→ WHAT YOU SHOULD DO
Print every line from the start of the data, and when you reach the line with "You are a computer-use", include it and stop. Pictures are not part of the copy.

→ DATA SECTION
[Start of Attachment]
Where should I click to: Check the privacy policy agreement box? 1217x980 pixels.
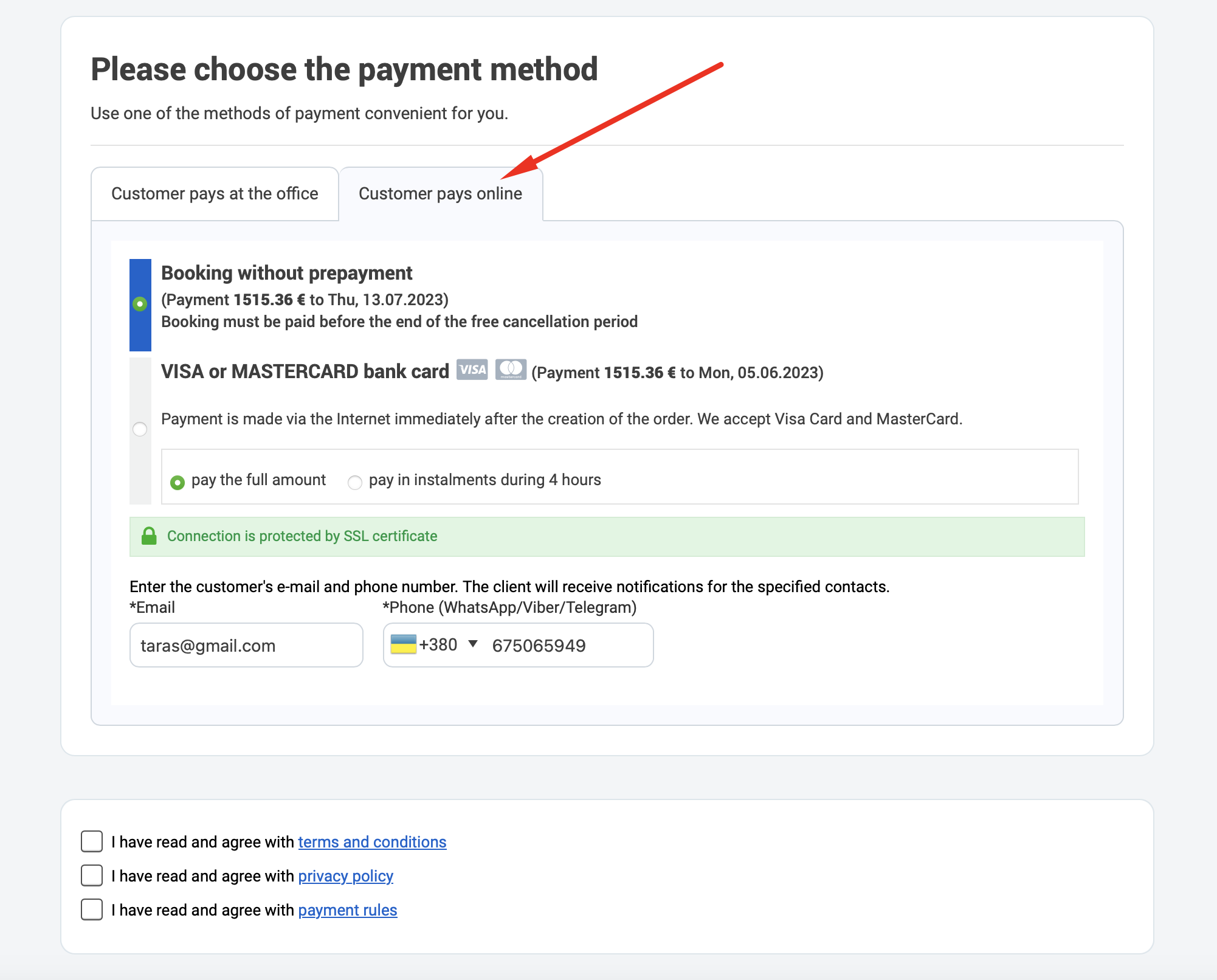[x=92, y=876]
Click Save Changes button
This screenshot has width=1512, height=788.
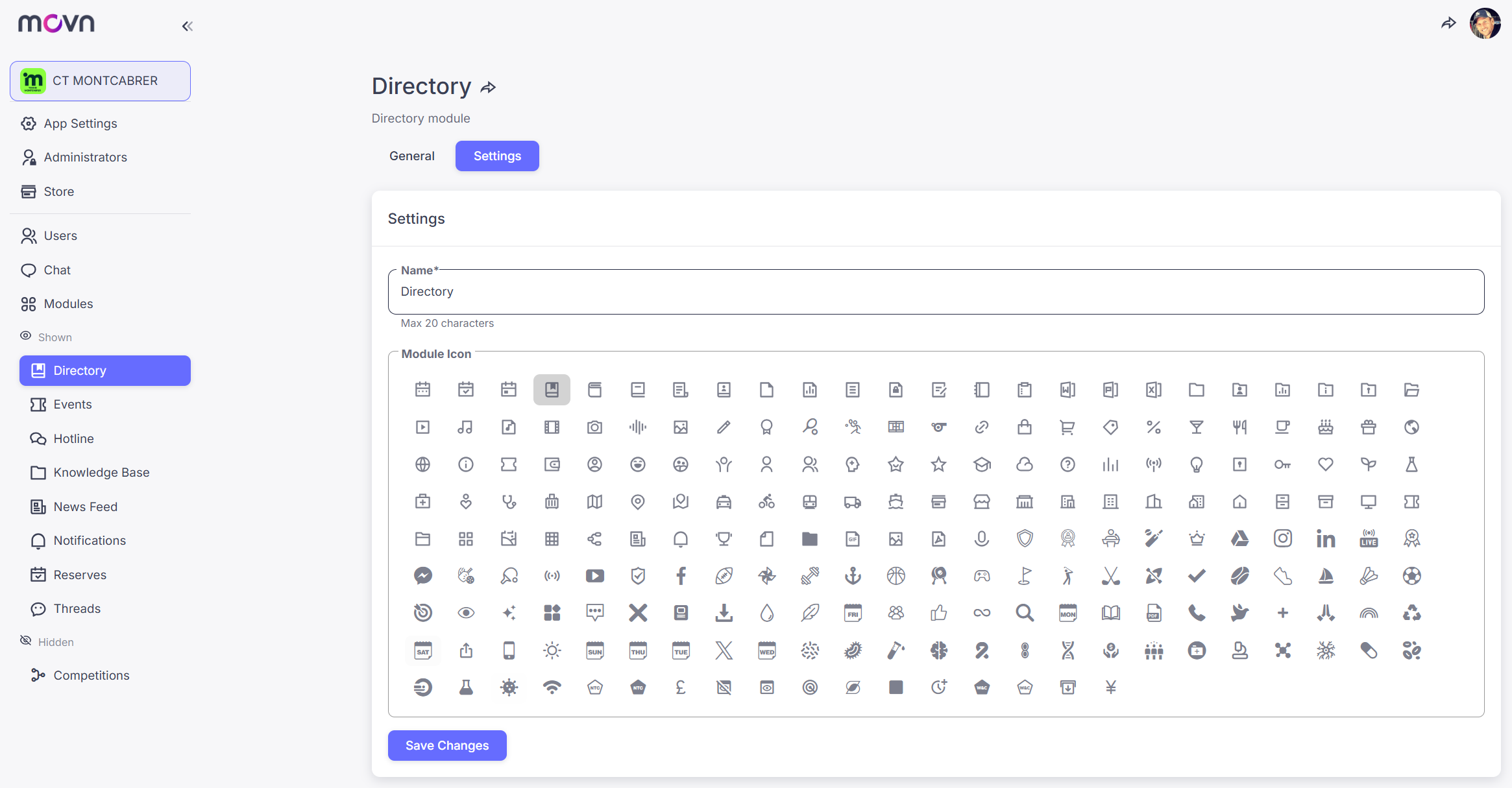(x=447, y=745)
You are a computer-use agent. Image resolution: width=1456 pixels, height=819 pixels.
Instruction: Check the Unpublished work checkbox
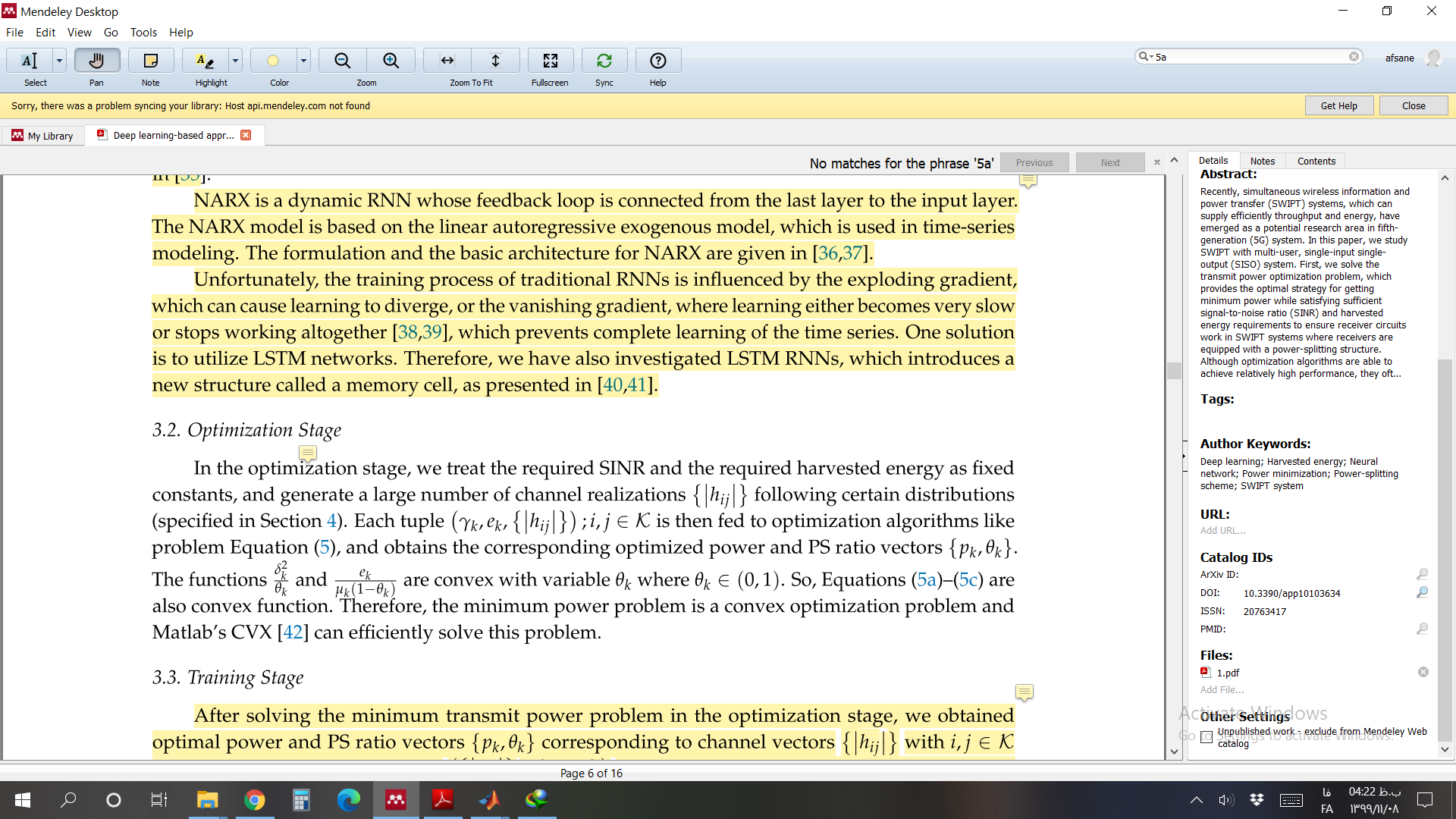(x=1207, y=737)
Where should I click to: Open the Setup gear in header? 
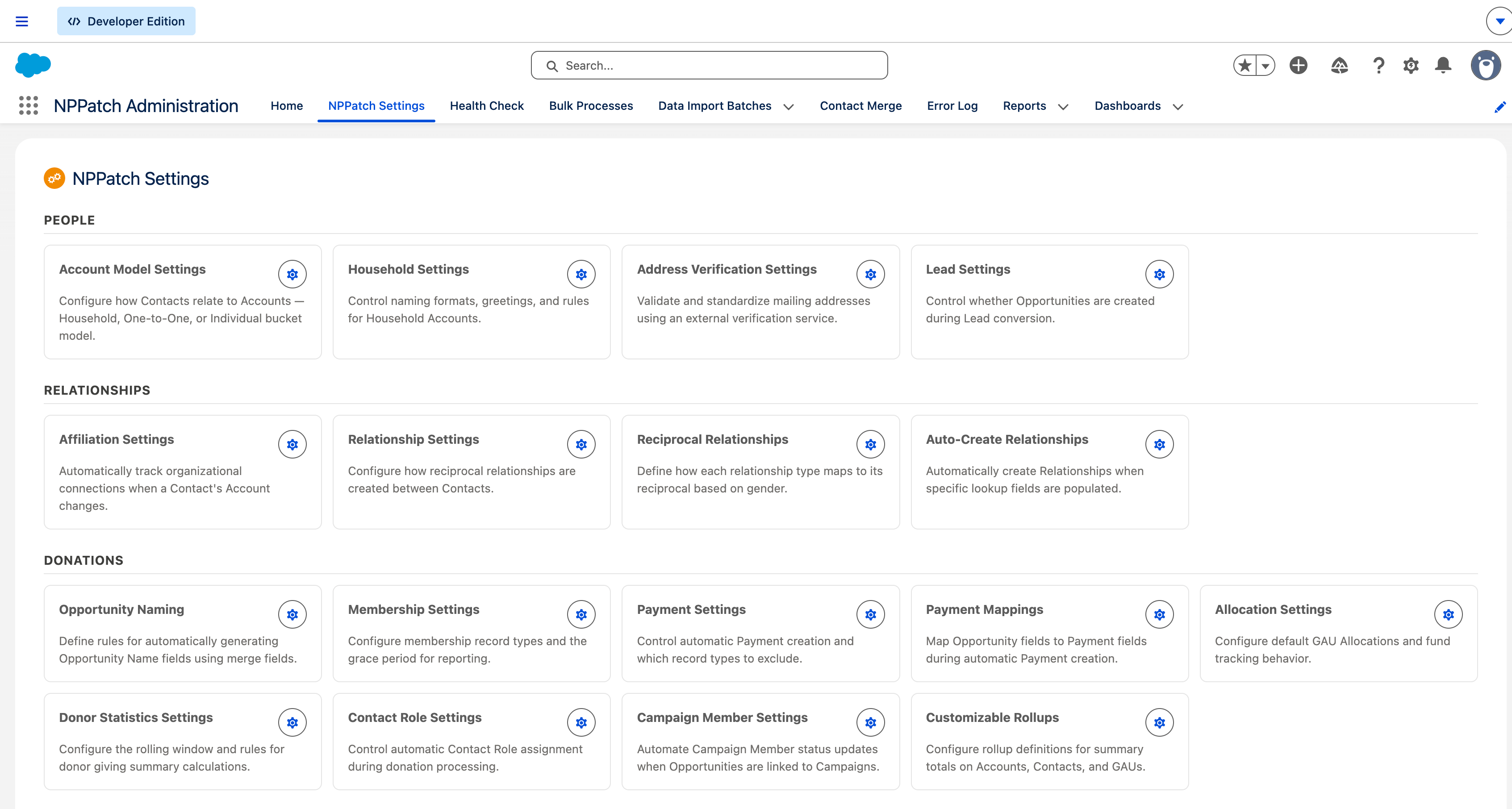click(x=1411, y=65)
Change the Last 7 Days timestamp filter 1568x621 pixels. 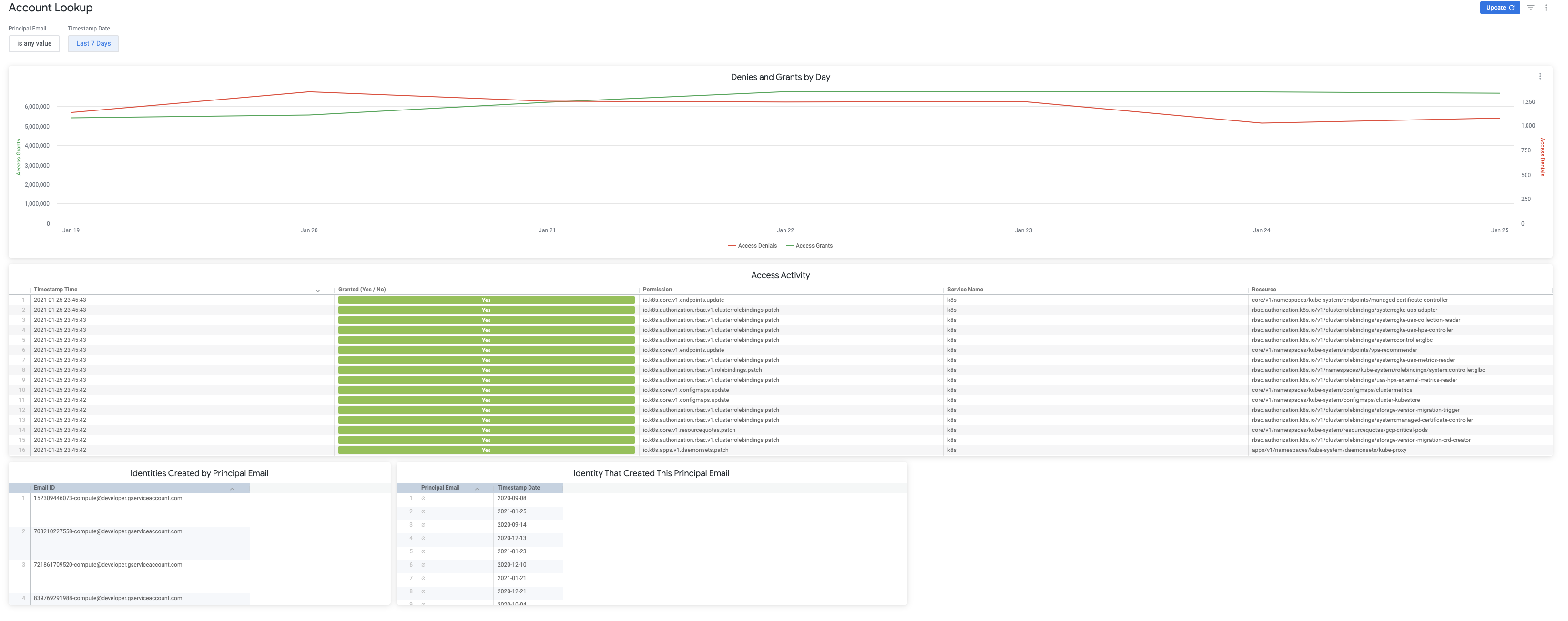click(x=93, y=44)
[End of Attachment]
→ RESULT
Where should I click to: Check the privacy policy agreement box? 1217x980 pixels.
[x=92, y=876]
Click Save Changes button
This screenshot has width=1512, height=788.
(x=447, y=745)
You are a computer-use agent. Image resolution: width=1456 pixels, height=819 pixels.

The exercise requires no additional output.